====== Recorded data ======

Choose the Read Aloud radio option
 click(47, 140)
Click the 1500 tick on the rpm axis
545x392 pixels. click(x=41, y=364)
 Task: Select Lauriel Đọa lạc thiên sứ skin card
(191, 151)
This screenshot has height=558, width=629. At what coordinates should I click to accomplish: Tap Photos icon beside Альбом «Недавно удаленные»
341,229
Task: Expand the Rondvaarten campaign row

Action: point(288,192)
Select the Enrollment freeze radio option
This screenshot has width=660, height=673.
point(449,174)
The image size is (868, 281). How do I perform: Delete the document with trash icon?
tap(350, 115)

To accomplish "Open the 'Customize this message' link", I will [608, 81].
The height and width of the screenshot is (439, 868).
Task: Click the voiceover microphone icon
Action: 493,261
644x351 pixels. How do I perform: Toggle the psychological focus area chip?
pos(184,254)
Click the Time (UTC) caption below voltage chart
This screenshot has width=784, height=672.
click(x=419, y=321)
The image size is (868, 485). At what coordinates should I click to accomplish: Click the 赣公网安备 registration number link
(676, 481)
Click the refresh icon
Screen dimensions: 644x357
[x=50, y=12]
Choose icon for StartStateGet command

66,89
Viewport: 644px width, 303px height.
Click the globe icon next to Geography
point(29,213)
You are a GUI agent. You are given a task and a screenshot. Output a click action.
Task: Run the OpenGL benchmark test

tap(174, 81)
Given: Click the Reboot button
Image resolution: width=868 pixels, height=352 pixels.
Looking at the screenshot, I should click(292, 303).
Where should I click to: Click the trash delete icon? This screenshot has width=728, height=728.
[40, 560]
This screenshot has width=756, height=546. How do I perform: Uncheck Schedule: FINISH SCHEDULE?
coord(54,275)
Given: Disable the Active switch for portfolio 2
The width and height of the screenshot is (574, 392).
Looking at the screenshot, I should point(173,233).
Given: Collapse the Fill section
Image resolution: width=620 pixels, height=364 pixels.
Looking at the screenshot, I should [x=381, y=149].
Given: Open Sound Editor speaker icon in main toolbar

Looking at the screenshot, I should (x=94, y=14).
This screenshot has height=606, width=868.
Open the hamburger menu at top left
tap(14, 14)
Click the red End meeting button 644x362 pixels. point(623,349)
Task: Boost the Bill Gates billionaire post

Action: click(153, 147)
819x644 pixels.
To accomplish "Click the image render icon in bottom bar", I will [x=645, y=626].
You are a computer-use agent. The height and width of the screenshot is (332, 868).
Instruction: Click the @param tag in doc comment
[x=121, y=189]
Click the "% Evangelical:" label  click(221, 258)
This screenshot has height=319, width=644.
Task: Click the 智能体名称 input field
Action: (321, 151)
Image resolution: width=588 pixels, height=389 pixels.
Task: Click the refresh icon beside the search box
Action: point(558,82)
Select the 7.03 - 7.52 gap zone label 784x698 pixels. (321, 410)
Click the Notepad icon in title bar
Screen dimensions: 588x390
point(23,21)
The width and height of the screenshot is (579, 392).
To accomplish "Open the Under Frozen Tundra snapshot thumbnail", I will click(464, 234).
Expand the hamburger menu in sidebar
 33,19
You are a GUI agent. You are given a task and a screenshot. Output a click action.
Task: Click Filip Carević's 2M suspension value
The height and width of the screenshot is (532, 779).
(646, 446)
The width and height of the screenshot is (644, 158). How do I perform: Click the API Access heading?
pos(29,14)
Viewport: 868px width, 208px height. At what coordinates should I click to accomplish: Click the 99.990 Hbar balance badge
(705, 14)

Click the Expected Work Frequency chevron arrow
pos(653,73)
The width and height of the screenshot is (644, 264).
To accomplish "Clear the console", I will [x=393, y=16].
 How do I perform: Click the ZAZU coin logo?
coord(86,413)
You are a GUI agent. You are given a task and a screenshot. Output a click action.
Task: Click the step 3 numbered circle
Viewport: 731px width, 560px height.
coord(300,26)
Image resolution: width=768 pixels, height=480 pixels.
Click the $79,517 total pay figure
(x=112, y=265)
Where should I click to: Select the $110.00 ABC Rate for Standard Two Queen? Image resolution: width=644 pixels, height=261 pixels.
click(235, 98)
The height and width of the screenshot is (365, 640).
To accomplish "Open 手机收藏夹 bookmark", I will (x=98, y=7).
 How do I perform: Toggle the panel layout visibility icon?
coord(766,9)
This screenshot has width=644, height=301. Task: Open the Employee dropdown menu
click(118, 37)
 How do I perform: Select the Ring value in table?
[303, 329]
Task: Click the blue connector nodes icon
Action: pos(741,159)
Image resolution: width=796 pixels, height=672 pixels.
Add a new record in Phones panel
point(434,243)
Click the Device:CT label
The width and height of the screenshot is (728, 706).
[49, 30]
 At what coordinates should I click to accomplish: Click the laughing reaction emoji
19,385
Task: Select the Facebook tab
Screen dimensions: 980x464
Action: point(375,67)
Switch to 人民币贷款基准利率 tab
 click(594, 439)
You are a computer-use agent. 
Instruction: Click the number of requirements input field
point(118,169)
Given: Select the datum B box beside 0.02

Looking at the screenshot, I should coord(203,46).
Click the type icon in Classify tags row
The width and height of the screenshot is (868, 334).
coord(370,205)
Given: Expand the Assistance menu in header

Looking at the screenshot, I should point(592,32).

======

● What is needed: Reproduce all of the records above verbatim, leaving every line unchanged.

● Response below:
Choose the Read Aloud radio option
 click(47, 140)
Click the 1500 tick on the rpm axis
545x392 pixels. click(x=41, y=364)
 Task: Select Lauriel Đọa lạc thiên sứ skin card
(191, 151)
This screenshot has height=558, width=629. At what coordinates should I click to accomplish: Tap Photos icon beside Альбом «Недавно удаленные»
341,229
Task: Expand the Rondvaarten campaign row

Action: point(288,192)
Select the Enrollment freeze radio option
This screenshot has width=660, height=673.
point(449,174)
The image size is (868, 281). How do I perform: Delete the document with trash icon?
tap(350, 115)

To accomplish "Open the 'Customize this message' link", I will [608, 81].
The height and width of the screenshot is (439, 868).
Task: Click the voiceover microphone icon
Action: 493,261
644x351 pixels. How do I perform: Toggle the psychological focus area chip?
pos(184,254)
Click the Time (UTC) caption below voltage chart
This screenshot has width=784, height=672.
click(x=419, y=321)
The image size is (868, 485). At what coordinates should I click to accomplish: Click the 赣公网安备 registration number link
(676, 481)
Click the refresh icon
Screen dimensions: 644x357
[x=50, y=12]
Choose icon for StartStateGet command

66,89
Viewport: 644px width, 303px height.
Click the globe icon next to Geography
point(29,213)
You are a GUI agent. You are given a task and a screenshot. Output a click action.
Task: Run the OpenGL benchmark test

tap(174, 81)
Given: Click the Reboot button
Image resolution: width=868 pixels, height=352 pixels.
Looking at the screenshot, I should click(292, 303).
Where should I click to: Click the trash delete icon? This screenshot has width=728, height=728.
[40, 560]
This screenshot has width=756, height=546. How do I perform: Uncheck Schedule: FINISH SCHEDULE?
coord(54,275)
Given: Disable the Active switch for portfolio 2
The width and height of the screenshot is (574, 392).
Looking at the screenshot, I should point(173,233).
Given: Collapse the Fill section
Image resolution: width=620 pixels, height=364 pixels.
Looking at the screenshot, I should [x=381, y=149].
Given: Open Sound Editor speaker icon in main toolbar

Looking at the screenshot, I should (x=94, y=14).
This screenshot has height=606, width=868.
Open the hamburger menu at top left
tap(14, 14)
Click the red End meeting button 644x362 pixels. point(623,349)
Task: Boost the Bill Gates billionaire post

Action: click(153, 147)
819x644 pixels.
To accomplish "Click the image render icon in bottom bar", I will [x=645, y=626].
You are a computer-use agent. The height and width of the screenshot is (332, 868).
Instruction: Click the @param tag in doc comment
[x=121, y=189]
Click the "% Evangelical:" label  click(221, 258)
This screenshot has height=319, width=644.
Task: Click the 智能体名称 input field
Action: (321, 151)
Image resolution: width=588 pixels, height=389 pixels.
Task: Click the refresh icon beside the search box
Action: point(558,82)
Select the 7.03 - 7.52 gap zone label 784x698 pixels. (321, 410)
Click the Notepad icon in title bar
Screen dimensions: 588x390
point(23,21)
The width and height of the screenshot is (579, 392).
To accomplish "Open the Under Frozen Tundra snapshot thumbnail", I will click(464, 234).
Expand the hamburger menu in sidebar
 33,19
You are a GUI agent. You are given a task and a screenshot. Output a click action.
Task: Click Filip Carević's 2M suspension value
The height and width of the screenshot is (532, 779).
(646, 446)
The width and height of the screenshot is (644, 158). How do I perform: Click the API Access heading?
pos(29,14)
Viewport: 868px width, 208px height. At what coordinates should I click to accomplish: Click the 99.990 Hbar balance badge
(705, 14)

Click the Expected Work Frequency chevron arrow
pos(653,73)
The width and height of the screenshot is (644, 264).
To accomplish "Clear the console", I will [x=393, y=16].
 How do I perform: Click the ZAZU coin logo?
coord(86,413)
You are a GUI agent. You are given a task and a screenshot. Output a click action.
Task: Click the step 3 numbered circle
Viewport: 731px width, 560px height.
coord(300,26)
Image resolution: width=768 pixels, height=480 pixels.
Click the $79,517 total pay figure
(x=112, y=265)
Where should I click to: Select the $110.00 ABC Rate for Standard Two Queen? Image resolution: width=644 pixels, height=261 pixels.
click(235, 98)
The height and width of the screenshot is (365, 640).
To accomplish "Open 手机收藏夹 bookmark", I will (x=98, y=7).
 How do I perform: Toggle the panel layout visibility icon?
coord(766,9)
This screenshot has width=644, height=301. Task: Open the Employee dropdown menu
click(118, 37)
 How do I perform: Select the Ring value in table?
[303, 329]
Task: Click the blue connector nodes icon
Action: pos(741,159)
Image resolution: width=796 pixels, height=672 pixels.
Add a new record in Phones panel
point(434,243)
Click the Device:CT label
The width and height of the screenshot is (728, 706).
[49, 30]
 At what coordinates should I click to accomplish: Click the laughing reaction emoji
19,385
Task: Select the Facebook tab
Screen dimensions: 980x464
Action: point(375,67)
Switch to 人民币贷款基准利率 tab
 click(594, 439)
You are a computer-use agent. 
Instruction: Click the number of requirements input field
point(118,169)
Given: Select the datum B box beside 0.02

Looking at the screenshot, I should coord(203,46).
Click the type icon in Classify tags row
The width and height of the screenshot is (868, 334).
coord(370,205)
Given: Expand the Assistance menu in header

Looking at the screenshot, I should point(592,32).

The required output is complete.